Oppenhemier quoted from The Bhagavad Gita after the first successful detonation of the atomic bomb, “I am death, destroyer of worlds”. To be able to understand complete destruction, you can operate it. In many ancient beliefs tektites are the talisman of our own attainment of souls , perhaps that by understanding the actions of others we take a piece of them with us. This is particularly interesting if we think about the might behind the production of tektites, it is said that the events that produce them are five thousand times more powerful than the Hiroshima bomb. The black stone of the Ka'aba is said to be a tektite, becoming darker and darker from the sins of the people. In the most central part of Western Australia, you can find Mount Magnet, which always maintain true north, the medicine men of the aboriginal clan transport tektites—Maban or magic—in their beards for its healing power and telepathic contact. Perhaps, the transferral of burden by understanding our neighbour’s actions is the healing that we are looking for? Do we release ourselves from the burden of not knowing in exchange for the burden of knowing?

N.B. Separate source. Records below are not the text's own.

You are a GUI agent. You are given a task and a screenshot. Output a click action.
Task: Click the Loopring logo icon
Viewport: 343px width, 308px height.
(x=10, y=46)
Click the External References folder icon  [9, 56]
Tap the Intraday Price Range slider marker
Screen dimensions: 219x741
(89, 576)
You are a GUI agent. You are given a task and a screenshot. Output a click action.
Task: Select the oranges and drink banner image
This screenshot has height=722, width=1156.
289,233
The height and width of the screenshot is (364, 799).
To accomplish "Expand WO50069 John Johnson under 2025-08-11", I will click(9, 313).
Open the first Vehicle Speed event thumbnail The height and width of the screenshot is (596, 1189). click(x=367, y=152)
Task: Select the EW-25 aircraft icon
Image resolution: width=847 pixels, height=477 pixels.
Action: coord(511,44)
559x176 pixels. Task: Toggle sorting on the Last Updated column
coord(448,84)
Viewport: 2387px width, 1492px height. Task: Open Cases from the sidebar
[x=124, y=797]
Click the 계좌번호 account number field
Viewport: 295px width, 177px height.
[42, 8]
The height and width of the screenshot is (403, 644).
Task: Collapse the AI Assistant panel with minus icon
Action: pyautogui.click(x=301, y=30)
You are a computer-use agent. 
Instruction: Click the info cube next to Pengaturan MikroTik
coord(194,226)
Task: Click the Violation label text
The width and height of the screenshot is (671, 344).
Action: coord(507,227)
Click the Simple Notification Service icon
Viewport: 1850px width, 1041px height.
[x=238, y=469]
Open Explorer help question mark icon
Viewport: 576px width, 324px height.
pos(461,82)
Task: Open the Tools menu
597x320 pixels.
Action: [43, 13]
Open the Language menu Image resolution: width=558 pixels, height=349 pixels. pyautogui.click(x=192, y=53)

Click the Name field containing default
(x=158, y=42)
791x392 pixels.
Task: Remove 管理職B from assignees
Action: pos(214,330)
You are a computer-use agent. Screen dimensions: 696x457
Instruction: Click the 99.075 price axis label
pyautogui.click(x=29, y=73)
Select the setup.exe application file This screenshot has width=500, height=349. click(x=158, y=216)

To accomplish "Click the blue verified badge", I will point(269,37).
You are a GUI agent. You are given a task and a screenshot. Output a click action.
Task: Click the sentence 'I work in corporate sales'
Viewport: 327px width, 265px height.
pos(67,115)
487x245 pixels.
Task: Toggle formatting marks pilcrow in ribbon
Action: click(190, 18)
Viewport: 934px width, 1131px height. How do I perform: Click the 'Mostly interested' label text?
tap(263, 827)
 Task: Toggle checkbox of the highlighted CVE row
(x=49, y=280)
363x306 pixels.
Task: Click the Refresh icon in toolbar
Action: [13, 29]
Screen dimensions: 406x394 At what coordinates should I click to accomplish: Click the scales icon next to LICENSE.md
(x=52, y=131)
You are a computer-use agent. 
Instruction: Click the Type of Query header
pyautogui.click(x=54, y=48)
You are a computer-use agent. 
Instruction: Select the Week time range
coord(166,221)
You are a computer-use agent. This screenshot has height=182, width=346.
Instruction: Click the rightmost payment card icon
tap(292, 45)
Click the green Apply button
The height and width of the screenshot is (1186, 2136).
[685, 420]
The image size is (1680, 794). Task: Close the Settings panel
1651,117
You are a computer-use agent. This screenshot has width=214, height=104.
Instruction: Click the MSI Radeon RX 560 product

The scenes of love and lust captured and edited down have become trunks without limbs. Arin presents the seductive and illusionary images of no longer contextualised bodies of work. The scenes reflect contemporary Mor Lam that has been criticised for its overt sexuality and Westernisation. The morality of the cultural form has been lost to its history. Like the scenes, the subtitles of post-soviet films are now only a simulation of the wider context, it is mistranslation of interpretation, its lost in translation. Yet, in contrast it is speaks of a freedom. To explore the boundaries demarcated by overarching superstructures of morality and politics, it illuminates the private fantasy. Similar to the interpretation of language and law, the subtitles and scenes rely upon your belief, your position, and ideology.

(And you’re the image of yourself today)

Like Arin, the participants, the artworks, and West, you—the audience—are a stakeholder; your stake in the work is the vehicle for personal and social identity. The strength of your belief is what you bring with you to this exhibition, and thus affects how you read, mean, or see.

Yet perhaps there is more than what meets the mind?
In our brains we have neurons, excitable cells that transmit electrical and chemical signals communicating via synapses. As we walk through West, and whilst you read this text these excitable cells are at work enabling us to feel light, hear sound, to flicker our eyelids. All the time our bodies and brains are moving us forward. In the network we see as Faraway So Close! each room is an area of our body, its moving and pulsing, projecting sound and image, but invisible to the eye is the excitable energy of the rooms and the artworks speaking to each other. When you look around the space, you begin to realize that the objects, documents, and people are in fact the audience to each other. Their synapses, found in the copper, the conductors of energy.